**Action item**
Check every line of the entries for the string "Task" and return the ones that contain it.

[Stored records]

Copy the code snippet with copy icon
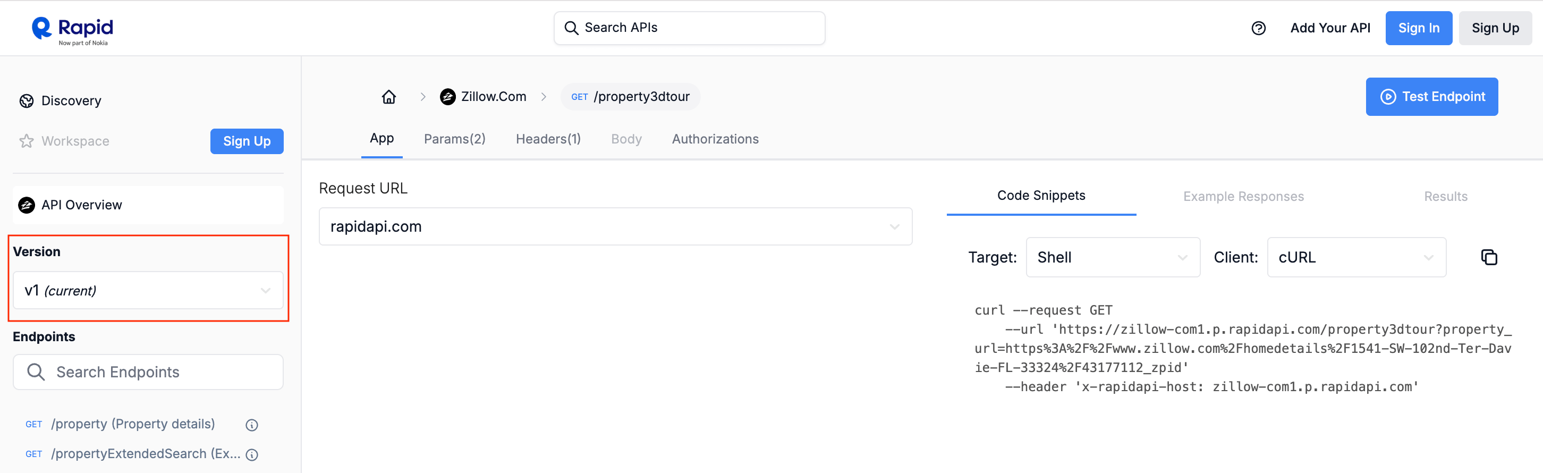1543x473 pixels. click(1488, 257)
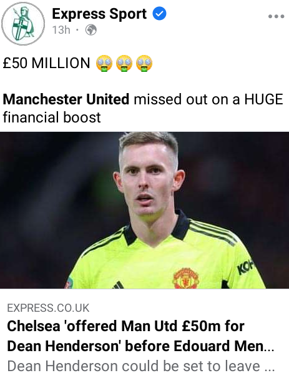Click the blue verified badge icon

click(159, 14)
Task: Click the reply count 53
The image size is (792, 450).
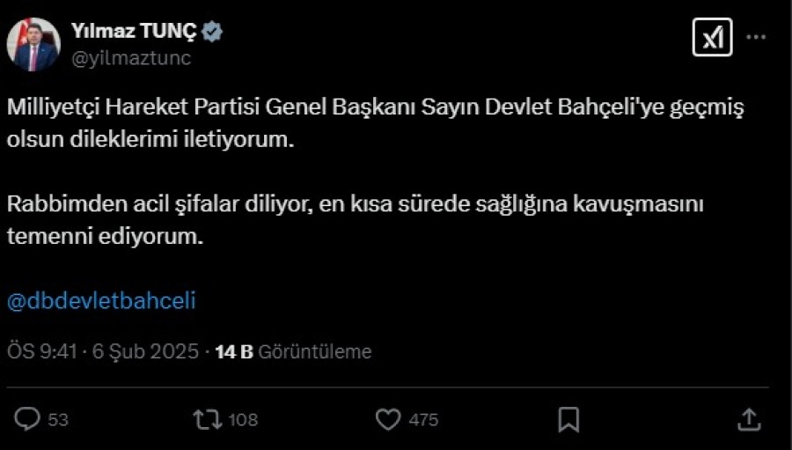Action: (58, 420)
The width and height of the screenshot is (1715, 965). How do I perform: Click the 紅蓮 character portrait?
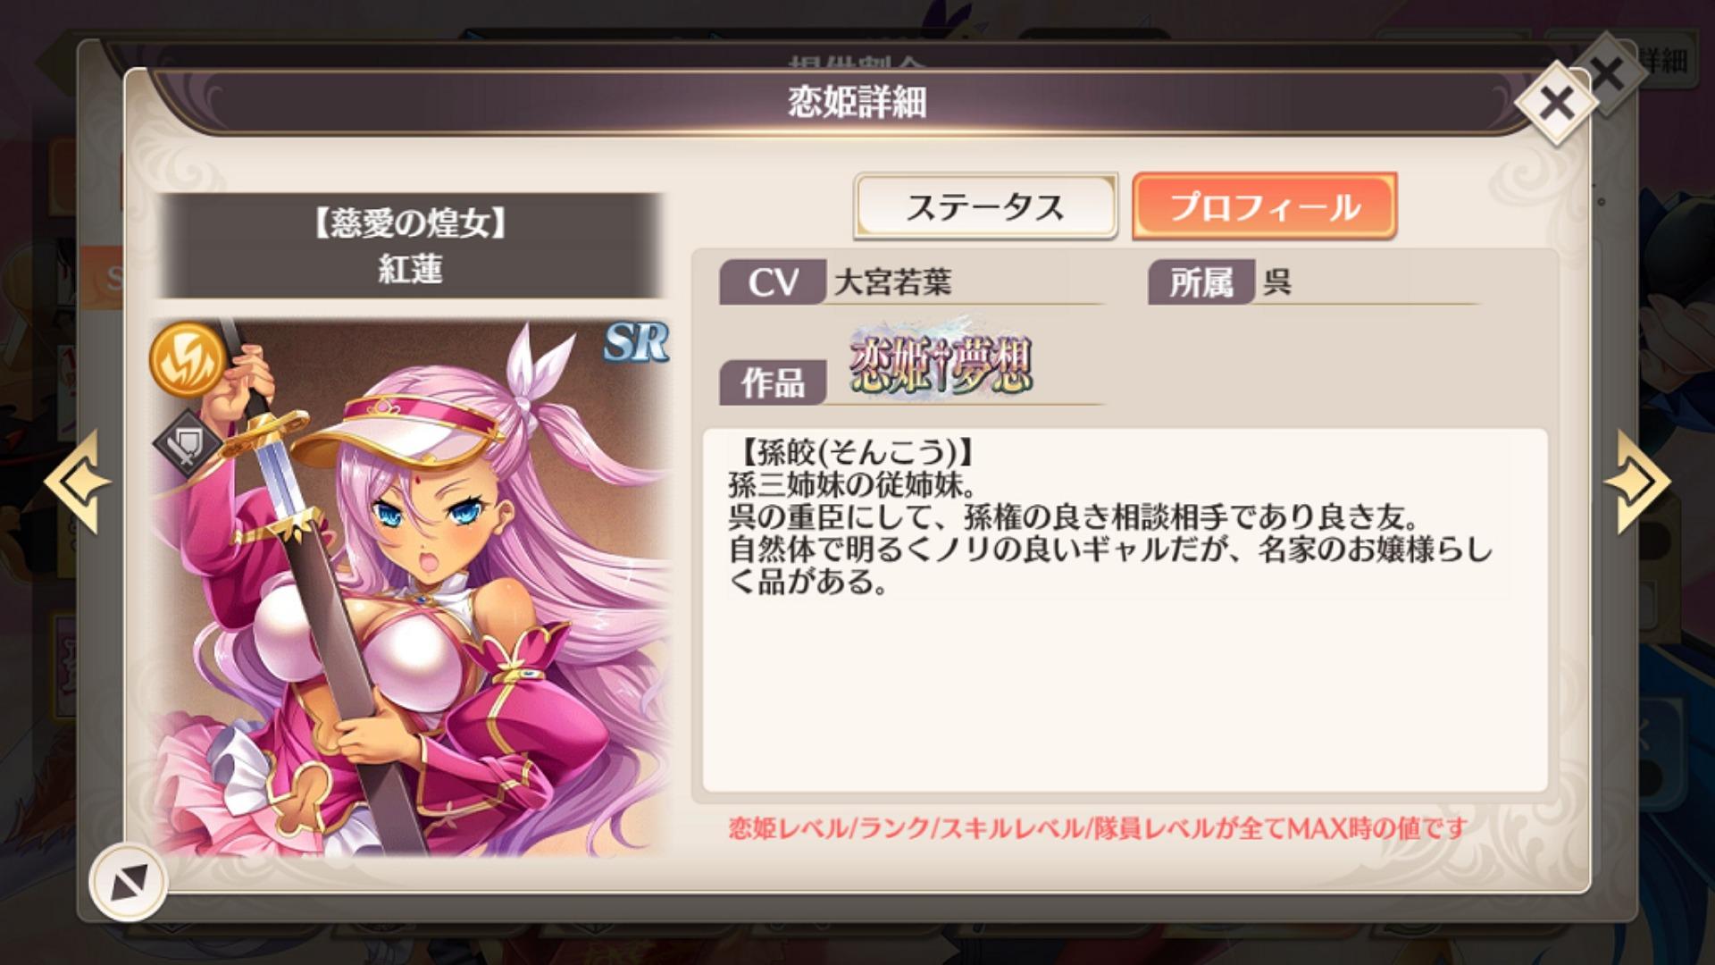coord(410,587)
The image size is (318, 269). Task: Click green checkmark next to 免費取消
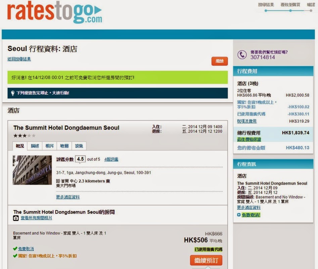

**Solved exercise**
Task: Click the reply count 53
The image size is (318, 269). Task: Click green checkmark next to 免費取消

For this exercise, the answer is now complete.